Eine ansehnliche Delegation war per Bus aus Wuppertal angereist, um mit allen Anwesenden des CWC, seiner Promotoren und der Opfer des Nationalsozialismus zu gedenken. Stephan Stracke führte in Erforschung und Geschichte des CWC ein; ihm folgte Heinz Sünker. Ursula Langkau-Alex, die das Internationale Institut für Sozialgeschichte in Amsterdam vertrat und ein paar Dokumente aus dessen „Collectie Centraal Comié Wuppertal“ an den Saalwänden zur Schau stellte, umriss den politischen Rahmen des Comités.Vor dem Hintergrund der Erfahrungen in ihren jeweiligen Arbeitsfeldern mahnten zu Wachsamkeit gegen Populismus und Radikalismus, zu Solidarität mit den Flüchtlingen und allen Opfern von Gewalt, Rassismus, politischer Verfolgung und Katastrophen: Sabine Graf, Vizevorsitzende des DGB in NRW; Josef Neumann, SPD-Landtagsabgeordneter in NRW und Mitglied des Kongresses der Gemeinden und Regionen des Europarates; Gerd-Peter Zielezinski, Stadtverordneter für die Linkspartei in Wuppertal; Jochen Vogler, Vereinigung der Verfolgten des Naziregimes – Bund der AntifaschistInnen (VVN-BdA). Katja B. Zaich dolmetschte die Beiträge.Beherrscht emotional wurde es gegen Ende: die 92jährige Mirjam Ohringer – sie verstarb 5 Wochen später – skizzierte in fließendem Deutsch die allgemeinen und die persönlich erlebten Implikationen des Widerstands. Peter Alma, geboren 1941, und seine ein Jahr jüngere Schwester Sinja erinnerten, ebenfalls in deutscher Sprache, Erzählungen über ihre Kleinkindheit von Verwandten und von ihrer Mutter Aleida (Lie) Alma-Heijnen, die 1943/44 unter der deutschen Besatzung eine Haftstrafe wegen ihrer Öffentlichkeitsarbeit für das CWC verbüßen musste: „Meine Mutter hat mich von ihrer Gefängniszelle aus zum ersten Mal laufen sehen“ (Sinja Alma).

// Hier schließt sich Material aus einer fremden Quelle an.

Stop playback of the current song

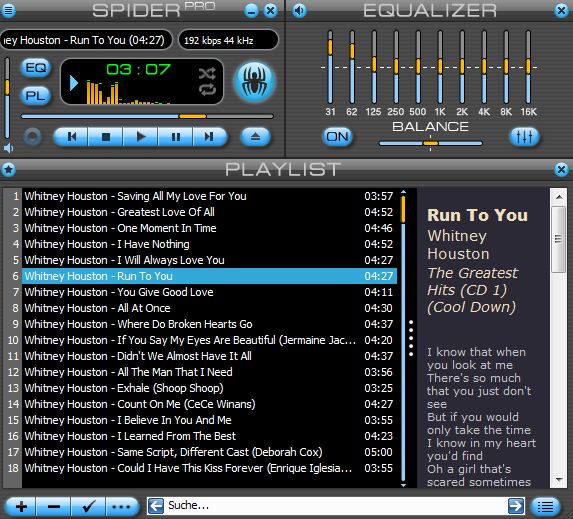coord(106,137)
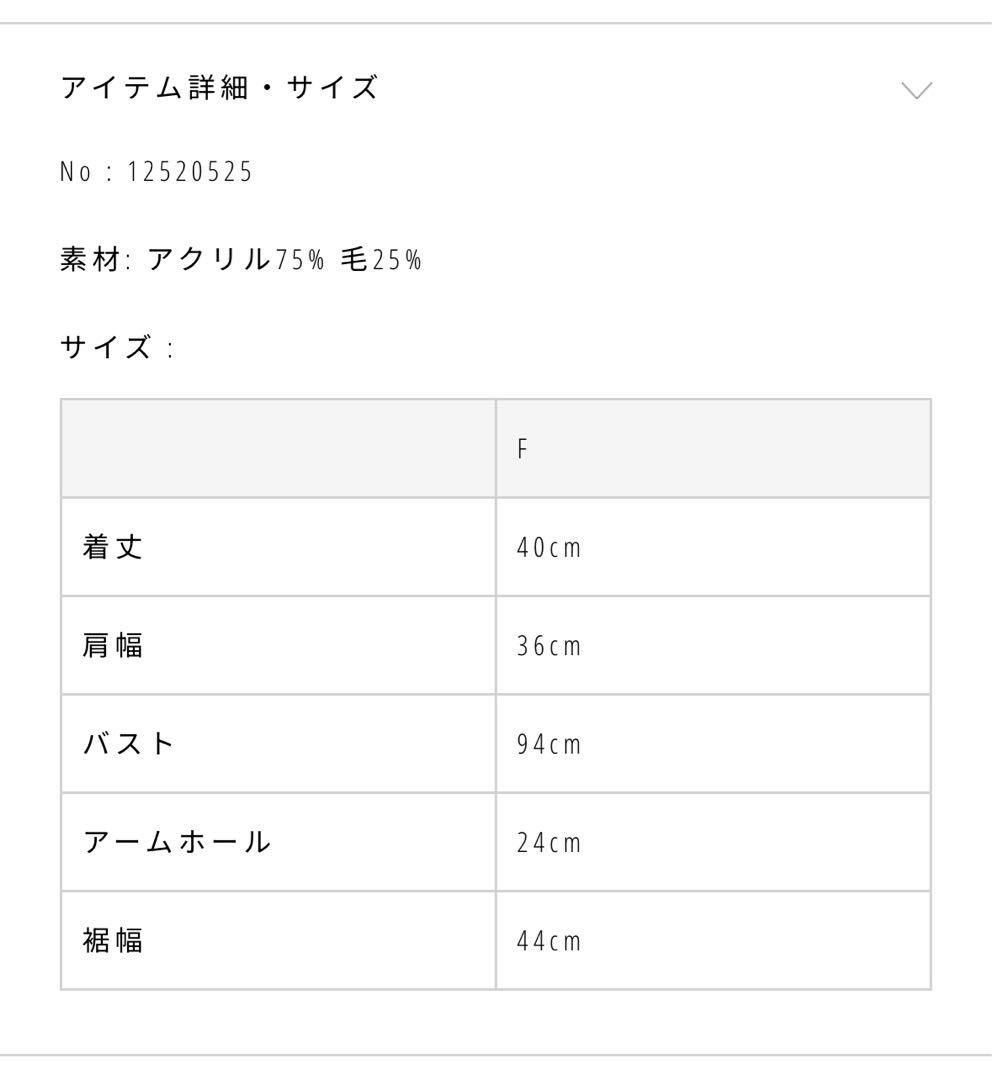The image size is (992, 1080).
Task: Click the empty top-left table header cell
Action: (277, 447)
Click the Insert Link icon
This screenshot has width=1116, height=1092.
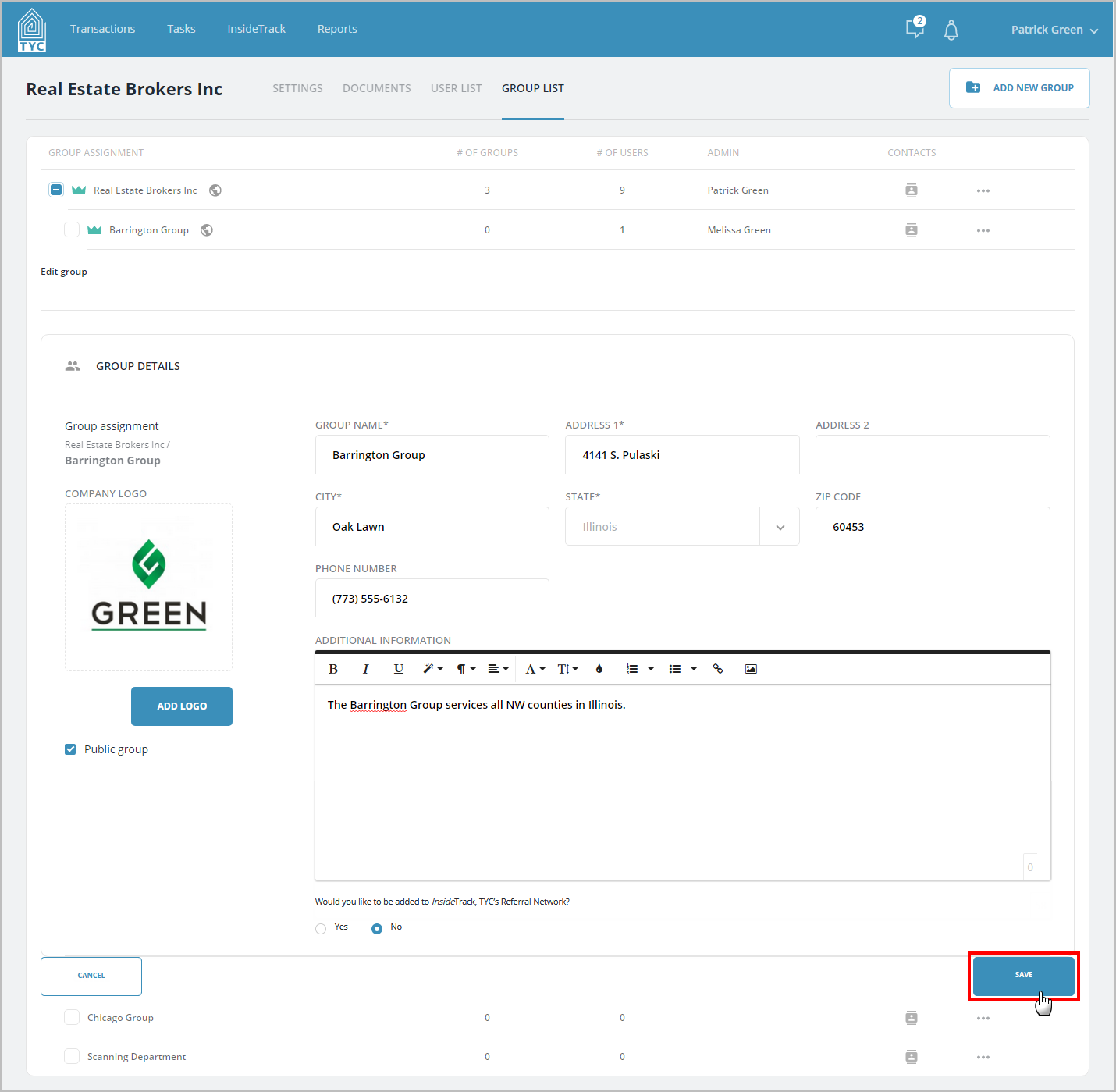point(718,669)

Die im selben Jahr wie Mirjam Ohringer geborene Ans Samama-Polak gedachte ihres Vaters Leo Polak, Professor für Philosophie und Strafrecht an der Universität Groningen: Er kam im Dezember 1941 im KZ Sachsenhausen um. Von dem psychischen Druck, Tochter eines Vaters zu sein, der das Schicksal seines Vaters nicht verwinden kann, sprach Nora Hespers, Enkelin von Theo Hespers, im Beisein ihres Vaters, Dirk Hespers. Dessen zur Gitarre gesungenen Lieder waren ein versöhnender Abschluss.